Transaction Tax Deduction” means the amount of any deduction for income Tax purposes attributable to (a) the payment of amounts described in the definition of Transaction Fees, (b) the write-off of deferred financing costs and any other deductions arising in connection with the payment of Indebtedness at Closing, (c) the payment of any Transaction Bonuses paid concurrently with or following the Closing and (d) the payment of the employer’s share of any employment Taxes payable in respect of the payments described in this definition.

Transfer Taxes” means transfer, sales, use, real property transfer, recording, documentary, stamp, registration, stock transfer and other similar Taxes and fees imposed in respect of the Merger.

Treasury Regulations” means the regulations promulgated under the Code, as such regulations may be amended from time to time (including temporary regulations and corresponding provisions of succeeding regulations).

Unaudited Financial Statements” means (i) the unaudited balance sheet of the Company as of December 31, 2018 and the related unaudited statements of operations, changes of stockholders’ equity and cash flow for the twelve month period then ended and (ii) the unaudited balance sheet of the Company as of the Balance Sheet Date and the related unaudited consolidated statement of operations for the six-month period then ended.

WARN Act Regulations” shall have the meaning set forth in Section 3.21(f).
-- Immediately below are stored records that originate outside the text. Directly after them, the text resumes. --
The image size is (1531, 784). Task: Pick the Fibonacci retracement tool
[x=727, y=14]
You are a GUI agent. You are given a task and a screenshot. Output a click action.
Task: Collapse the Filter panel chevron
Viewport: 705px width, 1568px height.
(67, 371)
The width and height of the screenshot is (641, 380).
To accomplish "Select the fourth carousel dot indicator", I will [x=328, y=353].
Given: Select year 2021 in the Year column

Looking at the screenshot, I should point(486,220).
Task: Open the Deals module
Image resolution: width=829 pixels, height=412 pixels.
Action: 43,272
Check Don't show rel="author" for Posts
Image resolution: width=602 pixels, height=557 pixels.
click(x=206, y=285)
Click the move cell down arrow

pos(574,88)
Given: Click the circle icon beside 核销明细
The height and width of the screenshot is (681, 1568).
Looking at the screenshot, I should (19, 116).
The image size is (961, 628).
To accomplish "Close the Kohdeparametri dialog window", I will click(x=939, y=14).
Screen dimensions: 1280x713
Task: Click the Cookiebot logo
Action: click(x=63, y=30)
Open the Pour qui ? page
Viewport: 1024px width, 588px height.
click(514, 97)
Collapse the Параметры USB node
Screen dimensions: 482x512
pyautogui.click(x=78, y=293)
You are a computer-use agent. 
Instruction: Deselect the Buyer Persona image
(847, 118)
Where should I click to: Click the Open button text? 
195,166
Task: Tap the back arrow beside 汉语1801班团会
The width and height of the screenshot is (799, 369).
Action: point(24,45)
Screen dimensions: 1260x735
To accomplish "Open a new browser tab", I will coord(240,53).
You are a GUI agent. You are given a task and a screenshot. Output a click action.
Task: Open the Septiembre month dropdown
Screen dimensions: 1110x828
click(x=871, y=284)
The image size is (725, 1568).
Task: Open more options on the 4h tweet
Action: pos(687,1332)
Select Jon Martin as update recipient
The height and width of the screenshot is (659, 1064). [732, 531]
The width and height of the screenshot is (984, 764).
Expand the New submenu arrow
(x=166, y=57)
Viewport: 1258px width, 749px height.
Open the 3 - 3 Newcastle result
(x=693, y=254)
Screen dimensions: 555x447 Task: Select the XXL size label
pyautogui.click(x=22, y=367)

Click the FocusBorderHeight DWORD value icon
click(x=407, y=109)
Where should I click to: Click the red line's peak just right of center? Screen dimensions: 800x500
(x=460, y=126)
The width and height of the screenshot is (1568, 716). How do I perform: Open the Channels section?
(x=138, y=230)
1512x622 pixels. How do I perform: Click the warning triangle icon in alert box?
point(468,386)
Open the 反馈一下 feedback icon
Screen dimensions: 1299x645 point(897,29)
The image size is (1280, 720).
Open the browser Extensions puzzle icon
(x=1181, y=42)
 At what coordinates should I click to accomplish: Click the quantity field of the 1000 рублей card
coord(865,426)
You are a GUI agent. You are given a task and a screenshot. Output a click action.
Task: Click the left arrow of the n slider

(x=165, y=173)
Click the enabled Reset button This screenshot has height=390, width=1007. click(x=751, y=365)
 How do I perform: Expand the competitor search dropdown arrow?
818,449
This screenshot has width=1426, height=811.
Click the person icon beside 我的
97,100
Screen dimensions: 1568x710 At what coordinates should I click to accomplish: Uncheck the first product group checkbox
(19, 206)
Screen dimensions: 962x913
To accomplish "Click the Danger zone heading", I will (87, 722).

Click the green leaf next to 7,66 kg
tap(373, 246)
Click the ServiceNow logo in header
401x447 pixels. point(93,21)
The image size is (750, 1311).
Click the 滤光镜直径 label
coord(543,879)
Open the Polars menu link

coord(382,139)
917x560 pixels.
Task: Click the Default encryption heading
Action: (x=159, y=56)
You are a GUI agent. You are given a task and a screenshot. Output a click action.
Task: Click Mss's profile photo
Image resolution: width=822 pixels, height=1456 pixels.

Working Capital” means the difference between (a) the sum of the amounts shown in the line items from the balance sheets of the Company listed on the Working Capital Statement under “Current Assets” and (b) the sum of the amounts shown in the line items from the consolidated balance sheets of the Company listed on the Working Capital Statement under “Current Liabilities”, in each case calculated in accordance with the Accounting Principles; provided, however, Working Capital shall not be calculated to include any changes in assets or liabilities as a result of purchase accounting adjustments and shall not include Cash, deferred revenue or any current and deferred income Tax assets or liabilities.

Working Capital Adjustment Amount” shall have the meaning set forth in Section 2.12(d).

Working Capital Statement” means the Statement of Net Working Capital attached hereto as Exhibit E, which includes an illustrative calculation of Working Capital.

Working Capital Target” means an amount equal to $303,000.

VPC Equityholders” shall have the meaning set forth in the Preamble.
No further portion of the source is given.